Pero no conozco ningún presidente de una democracia al que la asamblea constituyente
le haya dado alguna sorpresa.
Las
asambleas constituyentes de no pocas democracias han emanado textos en los que
resulta válida la afirmación de que la constitución del Pueblo es la
constitución redactada por el presidente. Demasiadas veces el proceso se ha
comenzado no para reforzar la democracia, sino para concentrar más poder en el
presidente.
Allí
donde un congreso tenga un poder monárquico absoluto, el tribunal
constitucional acabará siendo un órgano al servicio del poder.
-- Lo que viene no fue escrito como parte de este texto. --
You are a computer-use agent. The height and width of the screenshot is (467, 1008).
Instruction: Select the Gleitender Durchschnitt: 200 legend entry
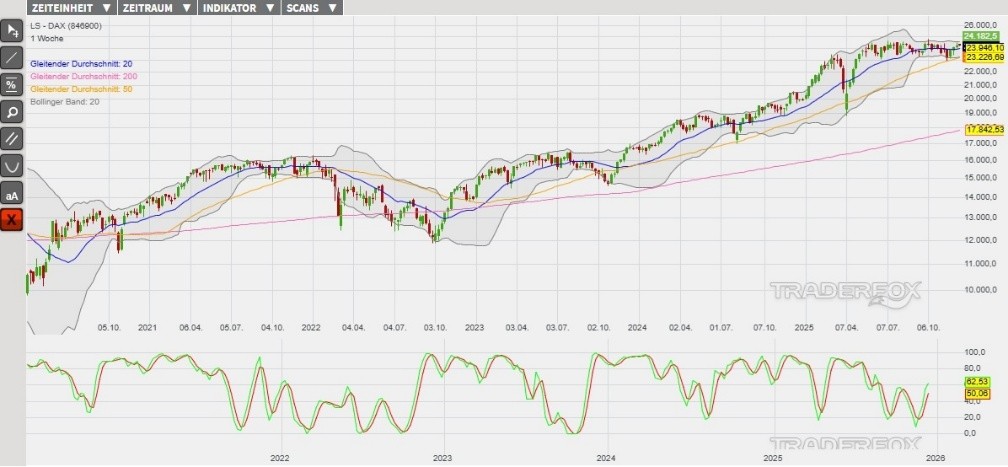click(84, 76)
Una vez ganada
esa batalla, acabará ganándose la siguiente batalla por conquistar la Junta
Electoral Central.
Se
afirma con rotundidad que el Pueblo es soberano. ¿Será necesario
recordar que los soberanos medievales no eran absolutos? Un monarca absoluto
siempre fue la excepción en la Europa medieval. ¿Vamos a sustituir un rey
absoluto por otro soberano absoluto: el Pueblo? Contener la capacidad
legislativa ilimitada del Pueblo es necesario para que haya libertad. Ese poder
ilimitado es democrático, totalmente democrático, pero democracia no es
sinónimo de libertad. El sistema democrático es un medio para obtener la
libertad. Sin ninguna duda, puede haber una auténtica democracia sin libertad.
El
Pueblo es soberano, pero el Pueblo no puede gobernar. La masa puede linchar a
alguien, puede quemar un palacio presidencial, puede saquear los comercios de
una ciudad, pero carece de capacidad para gobernar. Los únicos que tienen
capacidad para hacerlo son sus representantes. ¿Qué sentido tiene luchar por la
libertad frente a la opresión, si al final el representante popular queda
investido del poder irrestricto de un rey absoluto?
Es
cierto que la institución de la monarquía presidencial precisa de una
determinada mayoría en la asamblea popular, congreso o parlamento. Pero una vez
obtenida, si inicia un proceso de destrucción legislativa de las barreras a su
poder, el resultado es la petrificación de esa mayoría en la asamblea popular.
La
dualidad congreso-presidente es igual a poder. El senado y la
judicatura deberían ser expresión de la razón. La dualidad congreso-presidente
debe estar limitada por la dualidad senado-judicatura. El poder debe estar
contenido por la razón. De ahí que los senadores y los jueces deben ser escogidos
de entre los hombres razonables que sean buenos conocedores del derecho. Para ejercer
su función de un modo basado en la razón y no en otros intereses, deben ser
independientes. Varios son los medios para lograr este fin. Lo importante es
lograr un grupo de hombres razonables e independientes.
Acabo
este artículo diciendo que no solo no me opongo, sino que me parece lo
adecuado, que una constitución comience con un prólogo que ponga algo de poesía
al texto legal que va a seguir. Y también me parece adecuado acabar con un
epílogo que concluya con otro poco de belleza literaria. Ahora bien, yo
aconsejaría dejar fuera de ese prólogo y epílogo los derechos reproductivos de
los conejos o asuntos tales como la esfericidad de la Tierra.